Data for this exercise:
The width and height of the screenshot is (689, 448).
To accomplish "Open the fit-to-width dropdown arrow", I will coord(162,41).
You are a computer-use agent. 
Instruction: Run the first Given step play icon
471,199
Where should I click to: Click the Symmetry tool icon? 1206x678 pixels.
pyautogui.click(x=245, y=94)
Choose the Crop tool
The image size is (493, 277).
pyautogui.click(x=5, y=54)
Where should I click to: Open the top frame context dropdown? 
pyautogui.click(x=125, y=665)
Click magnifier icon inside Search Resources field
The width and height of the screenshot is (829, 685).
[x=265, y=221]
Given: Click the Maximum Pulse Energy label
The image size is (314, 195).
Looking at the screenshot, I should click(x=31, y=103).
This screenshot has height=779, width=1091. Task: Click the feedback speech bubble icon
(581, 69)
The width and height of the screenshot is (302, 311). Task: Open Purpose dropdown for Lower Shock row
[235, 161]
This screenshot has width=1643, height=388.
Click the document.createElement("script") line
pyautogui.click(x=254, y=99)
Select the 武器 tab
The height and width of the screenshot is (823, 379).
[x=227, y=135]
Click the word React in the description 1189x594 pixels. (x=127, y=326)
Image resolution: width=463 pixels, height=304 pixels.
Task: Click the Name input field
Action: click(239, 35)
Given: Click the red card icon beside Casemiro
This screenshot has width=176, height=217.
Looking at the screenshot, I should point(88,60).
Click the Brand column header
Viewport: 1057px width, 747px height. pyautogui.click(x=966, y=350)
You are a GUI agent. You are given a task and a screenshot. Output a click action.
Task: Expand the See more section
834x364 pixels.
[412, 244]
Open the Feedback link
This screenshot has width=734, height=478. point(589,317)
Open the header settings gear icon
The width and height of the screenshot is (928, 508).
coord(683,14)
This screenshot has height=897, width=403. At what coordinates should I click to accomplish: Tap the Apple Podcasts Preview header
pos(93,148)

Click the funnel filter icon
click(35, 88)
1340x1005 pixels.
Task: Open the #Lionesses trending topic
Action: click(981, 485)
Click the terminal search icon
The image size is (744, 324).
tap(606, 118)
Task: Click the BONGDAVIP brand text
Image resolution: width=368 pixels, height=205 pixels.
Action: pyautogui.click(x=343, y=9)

Exercise requirements: Rename "Brand column header" as "Price column header" in the stretch of items from the line containing "The width and height of the screenshot is (302, 311)." through the line containing "Viewport: 1057px width, 747px". Return only those lines, with everything else left as it is.

The response:
The width and height of the screenshot is (302, 311). Task: Open Purpose dropdown for Lower Shock row
[235, 161]
This screenshot has width=1643, height=388.
Click the document.createElement("script") line
pyautogui.click(x=254, y=99)
Select the 武器 tab
The height and width of the screenshot is (823, 379).
[x=227, y=135]
Click the word React in the description 1189x594 pixels. (x=127, y=326)
Image resolution: width=463 pixels, height=304 pixels.
Task: Click the Name input field
Action: click(239, 35)
Given: Click the red card icon beside Casemiro
This screenshot has width=176, height=217.
Looking at the screenshot, I should point(88,60).
Click the Price column header
Viewport: 1057px width, 747px height. pyautogui.click(x=966, y=350)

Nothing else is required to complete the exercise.